Learning Color Equivariant Representations
Yulong Yang, Felix O'Mahony, Christine Allen-Blanchette
TL;DR
This work addresses the sensitivity of conventional CNNs to color perturbations by introducing color-equivariant GCNNs built on hue, saturation, and luminance groups. A lifting-based framework lifts inputs into the color group space, enabling genuine equivariance to hue, saturation, and luminance shifts, and avoiding artifacts that plagued prior CEConv approaches. The approach yields dramatically reduced equivariance error, improved generalization under out-of-distribution color variations, and enhanced sample efficiency across diverse synthetic and real datasets, including Hue-shift MNIST, Hue-shift 3D Shapes, Camelyon17, and several large-scale benchmarks. These color-aware representations enable new tasks such as color-based sorting and offer practical impact for robust perception under perceptual variations, with future work aimed at continuous group extensions and computational optimization.
Abstract
In this paper, we introduce group convolutional neural networks (GCNNs) equivariant to color variation. GCNNs have been designed for a variety of geometric transformations from 2D and 3D rotation groups, to semi-groups such as scale. Despite the improved interpretability, accuracy and generalizability of these architectures, GCNNs have seen limited application in the context of perceptual quantities.
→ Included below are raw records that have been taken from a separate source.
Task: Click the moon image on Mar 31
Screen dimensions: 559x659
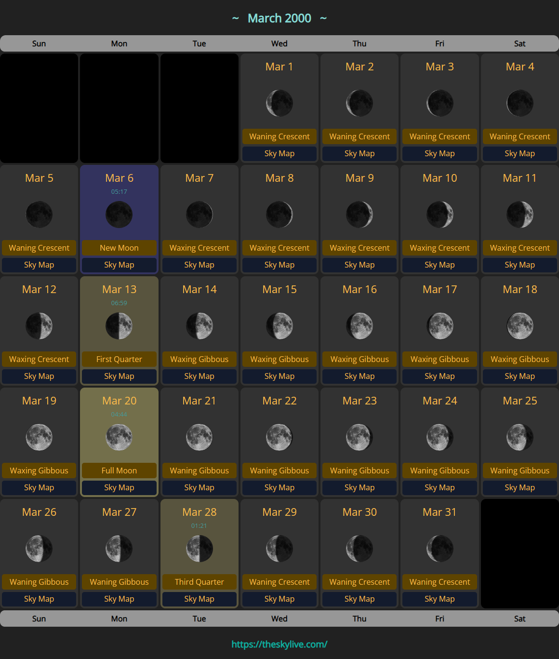Action: (439, 549)
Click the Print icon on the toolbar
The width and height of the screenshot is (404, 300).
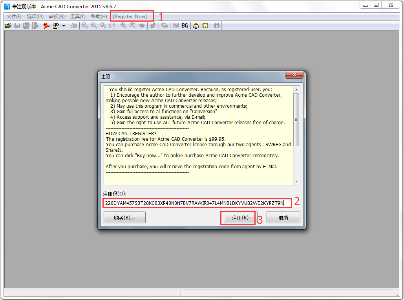point(74,25)
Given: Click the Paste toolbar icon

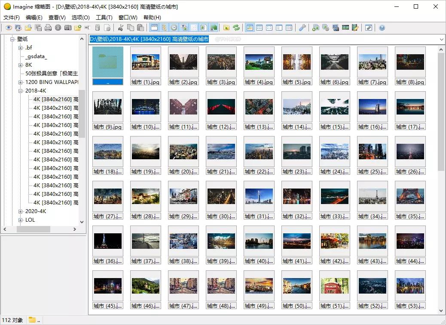Looking at the screenshot, I should click(140, 28).
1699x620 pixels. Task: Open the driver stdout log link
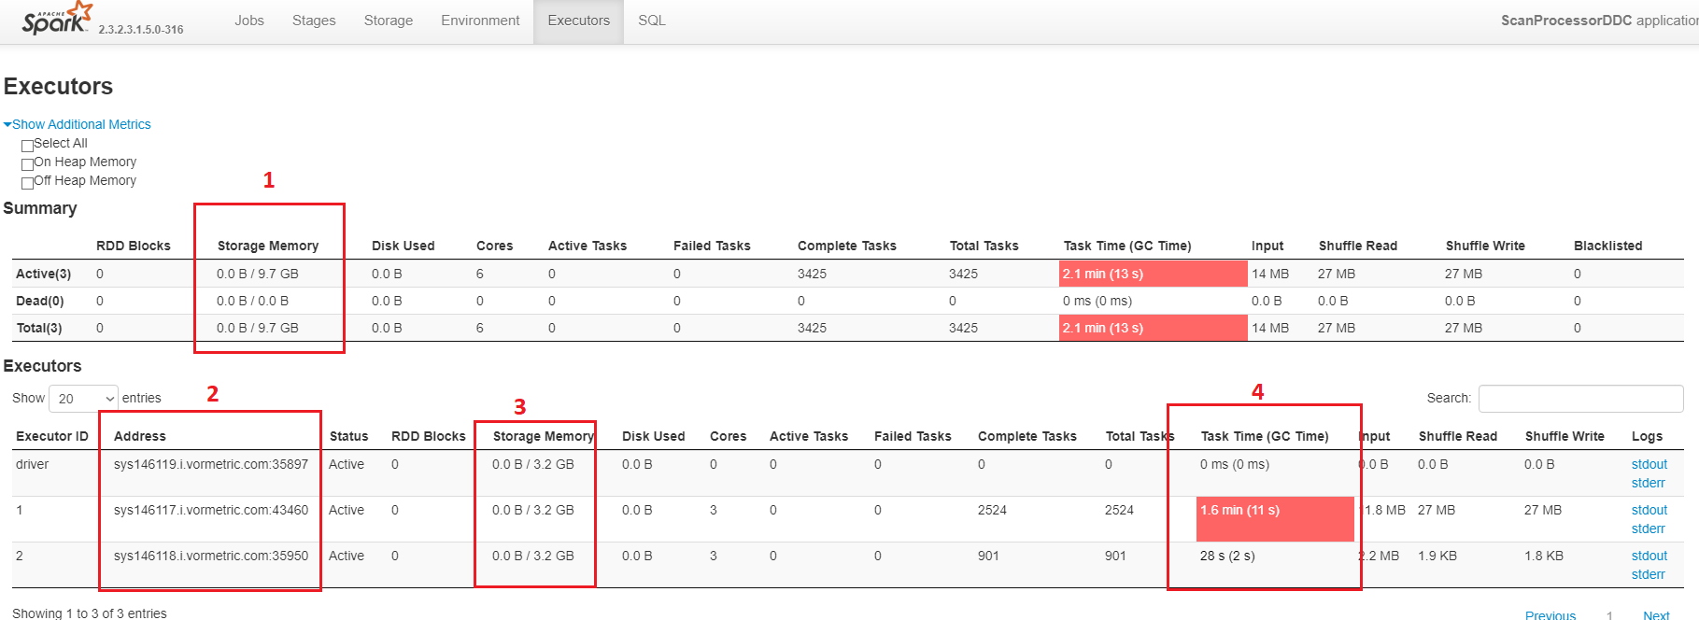[1649, 464]
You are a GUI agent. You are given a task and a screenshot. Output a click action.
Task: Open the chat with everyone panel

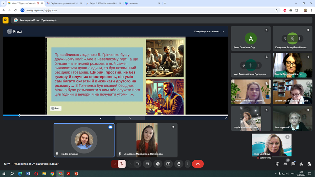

Notably, the recent CEConv network uses a GCNN to achieve equivariance to hue transformations by convolving input images with a hue rotated RGB filter. However, this approach leads to invalid RGB values which break equivariance and degrade performance. We resolve these issues with a lifting layer that transforms the input image directly, thereby circumventing the issue of invalid RGB values and improving equivariance error by over three orders of magnitude. Moreover, we extend the notion of color equivariance to include equivariance to saturation and luminance shift. Our hue-, saturation-, luminance- and color-equivariant networks achieve strong generalization to out-of-distribution perceptual variations and improved sample efficiency over conventional architectures. We demonstrate the utility of our approach on synthetic and real world datasets where we consistently outperform competitive baselines.